# dormer vents or O'hagen on concrete S tile roofs



## hitch (Jun 9, 2010)

I'm in the process of installing a whole house fan and will need to install 
some additional venting on the roof to accommodate the air flow needs. I need in the area of about 7-8 additional square feet of venting.

My home has concrete S tiles on the roof- exactly the same as the last photo here: http://www.ohaginvent.com/products_concrete.asp

-and I'm debating between installing O'hagen vents or dormer vents. It appears that the o'hagen's give about .75 sq ft of venting per vent whereas the dormer will give about double that per vent at 1.5 sq ft. The o'hagens seem fairly straight forward to install. 

I'm undecided as I'm not so sure that I want to install 10 o'hagens compared to only 5 dormers. The only issue is that I can't seem to be able to find anywhere on the net instructions on how to install the dormers so am basically at square one as to how many tiles will need to be removed to be installed, and just how to go about it.

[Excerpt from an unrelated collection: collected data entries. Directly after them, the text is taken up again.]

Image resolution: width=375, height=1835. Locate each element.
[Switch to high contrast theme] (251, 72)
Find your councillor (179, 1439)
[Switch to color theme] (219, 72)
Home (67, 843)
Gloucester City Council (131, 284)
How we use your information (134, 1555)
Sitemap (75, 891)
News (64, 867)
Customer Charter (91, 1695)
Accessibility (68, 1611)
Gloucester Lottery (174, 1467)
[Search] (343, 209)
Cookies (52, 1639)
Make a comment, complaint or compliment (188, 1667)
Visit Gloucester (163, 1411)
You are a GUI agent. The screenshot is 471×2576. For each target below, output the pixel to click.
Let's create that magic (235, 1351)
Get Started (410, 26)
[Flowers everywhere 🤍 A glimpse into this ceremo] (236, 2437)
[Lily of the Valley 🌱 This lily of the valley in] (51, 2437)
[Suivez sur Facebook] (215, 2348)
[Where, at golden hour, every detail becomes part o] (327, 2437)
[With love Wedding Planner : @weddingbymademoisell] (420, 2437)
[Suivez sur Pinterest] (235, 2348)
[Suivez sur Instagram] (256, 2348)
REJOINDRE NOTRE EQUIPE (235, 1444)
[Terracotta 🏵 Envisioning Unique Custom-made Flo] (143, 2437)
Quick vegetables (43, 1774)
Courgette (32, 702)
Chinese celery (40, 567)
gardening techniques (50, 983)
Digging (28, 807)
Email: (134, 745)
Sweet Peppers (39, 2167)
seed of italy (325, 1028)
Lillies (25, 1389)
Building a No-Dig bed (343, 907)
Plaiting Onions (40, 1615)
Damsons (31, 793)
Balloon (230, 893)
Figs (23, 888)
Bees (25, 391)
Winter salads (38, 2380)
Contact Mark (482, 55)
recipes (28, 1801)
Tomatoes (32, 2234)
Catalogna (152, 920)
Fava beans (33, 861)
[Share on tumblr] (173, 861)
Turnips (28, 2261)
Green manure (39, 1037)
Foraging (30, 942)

Anyone with experience or insight that could comment or point me in the right direction would be much appreciated.

thanks in advance


----------



## seeyou (Dec 12, 2008)

I've looked at the O'hagin's before, but never actually installed them. 

Since I'm not sure what you mean exactly by "dormer vent", it's possible some tile cutting will be involved with them. There will not be any cutting necessary with the O'Hagins.

Does your tile hang on wooden strips or is it nailed/screwed down? If it hangs, the O'Hagins would be the easiest solution. 

I'd probably go for the O'Hagins since you could distribute your inlet a little better. That said, it appears to me that it would be tough to obtain the free air space that the O'Hagins claim. But that's my somewhat uneducated opinion. Since tile is somewhat loose by nature, they may be relying on adjoining tiles to breath some. The hole in the sheathing is large enough to support their claims.


----------



## hitch (Jun 9, 2010)

This is a link to a few pics of dormer vents:
http://www.concordsheetmetal.com/pictures/dormer-vents/

Double the net free vent area of the ohagen per vent. Definitely does not look as incognito as the ohagen, but it will be painted to match tile.


----------



## gxsalas (Jun 13, 2010)

*O'Hagins*

Go with the O'Hagins, the install is much tile friendly than the dormer vents. Dormer vents are used more for esthetic design accents, they can be a costly item in comparison to the O'Hagins. You will need to remove about six tiles per-vent for proper installation of roof screen/diverter at roof deck level. Most higher end homes in Florida have them.


----------



## TrafficCopSmith (Dec 23, 2009)

seeyou said:


> I've looked at the O'hagin's before, but never actually installed them.
> 
> Since I'm not sure what you mean exactly by "dormer vent", it's possible some tile cutting will be involved with them. There will not be any cutting necessary with the O'Hagins.
> 
> ...


Agreed on the O'Hagins vents. They look a little nicer too, once you get the vent covers. I'm not a fan of the way the dormer vents stick out so much.


----------